Additional images: Letterhead, Cyrus Currier, 1902 advertisement

Cyrus Currier and Sons built the presses that Currier & Ives (in NYC) used for the images on this web site.

Cyrus Currier's mule train trip to California - (off site)

        Cyrus Currier settled in New Jersey in about the year 1835, residing first in Livingston and later in Newark. He soon secured employment at the shops conducted by Seth Boyden, one of America’s leading inventors.  There, Cyrus Currier, and excellent workman, helped in the construction of the first two outside connecting-rod locomotives ever built. They were for the Morris & Essex and Orange & Essex Railroads.

        In March, 1842, Cyrus Currier had acquired ability and capital enough to establish a plant known as Currier, Davis and Jacobus. He specialized, at first, in paper making machinery, and around this time also built a lithograph press for his cousin Nathaniel Currier, a lithographer in New York City. His blacksmith shop, foundry and machine shop enterprise, occupied an establishment at Commerce Street 23 and New Jersey Railroad Avenue, now Railroad Place.
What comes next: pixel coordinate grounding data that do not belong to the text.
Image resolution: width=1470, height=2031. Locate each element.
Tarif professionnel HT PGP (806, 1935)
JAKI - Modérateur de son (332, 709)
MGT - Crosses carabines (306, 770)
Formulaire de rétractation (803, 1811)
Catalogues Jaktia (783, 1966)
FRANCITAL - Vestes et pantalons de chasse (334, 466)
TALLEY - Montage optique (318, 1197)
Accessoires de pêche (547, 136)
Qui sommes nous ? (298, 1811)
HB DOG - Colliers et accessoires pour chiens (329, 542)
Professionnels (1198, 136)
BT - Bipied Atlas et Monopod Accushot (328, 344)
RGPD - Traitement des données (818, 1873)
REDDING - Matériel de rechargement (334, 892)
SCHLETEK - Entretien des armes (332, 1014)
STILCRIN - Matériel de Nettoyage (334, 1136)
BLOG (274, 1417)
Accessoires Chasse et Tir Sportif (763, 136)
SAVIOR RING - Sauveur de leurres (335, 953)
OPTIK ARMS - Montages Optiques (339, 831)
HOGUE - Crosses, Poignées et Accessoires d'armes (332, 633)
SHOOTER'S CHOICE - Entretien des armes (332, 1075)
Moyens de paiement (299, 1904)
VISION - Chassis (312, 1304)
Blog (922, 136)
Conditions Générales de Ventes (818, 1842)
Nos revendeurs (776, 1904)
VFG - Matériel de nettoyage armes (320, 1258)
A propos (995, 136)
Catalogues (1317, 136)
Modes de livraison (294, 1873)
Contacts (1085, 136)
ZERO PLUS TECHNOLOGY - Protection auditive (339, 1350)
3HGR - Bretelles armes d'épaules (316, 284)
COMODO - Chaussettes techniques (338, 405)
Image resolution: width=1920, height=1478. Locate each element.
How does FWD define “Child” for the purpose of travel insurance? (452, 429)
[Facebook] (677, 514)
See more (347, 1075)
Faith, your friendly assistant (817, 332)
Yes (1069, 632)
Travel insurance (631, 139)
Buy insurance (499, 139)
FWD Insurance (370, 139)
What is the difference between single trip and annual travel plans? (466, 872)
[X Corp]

        The firm name was changed in the ensuing years; from Currier, Davis and Jacobus, to Currier and Jacobus, to Currier and Sanford, to Cyrus Currier , and finally Cyrus Currier and Sons.  With the foresight that makes for ultimate success, Cyrus Currier inculcated to his sons, Osceola, Cyrus, and Francis, the principles of his business and manufacturing method so that they might carry on a tradition that he was fast erecting.  He had built a large lathe for finishing paper mill dryers, which he finished personally, chipping and filing it by hand; no mean mechanical feat. The first transfer press for printing United States paper currency was a product of his shop. The early equipment and engines for drawbridges were also from the plant of Cyrus Currier. In inventive fields he perfected numerous original attachments for leather manufacturing and finishing machinery, a fitting endeavor for a member of the Currier family.

        During the years of a long and successful commercial life, Cyrus Currier maintained intimate friendships with both his cousin Nathaniel Currier of Currier & Ives notoriety, his former employer Seth Boyden, and inventor Thomas A. Edison, the Edison Laboratories being a regular customer of the Currier firm.

        Cyrus Currier resided in the Roseville section of Newark, settling there when it was a suburb of the thriving city of which it is now a part.  At the time of his death Mr. Currier resided at No. 566 Warren Street.  Died, at Newark, New Jersey, December 6, 1892  Married, first, in Lowell, Massachusetts, October 2, 1836, Nancy Maria Roper  who died at Newark, New Jersey, October 28, 1853. Married, second, in Newark, New Jersey, April 26, 1857, Charlotte Axford, who died at Newark, New Jersey, September 25, 1902.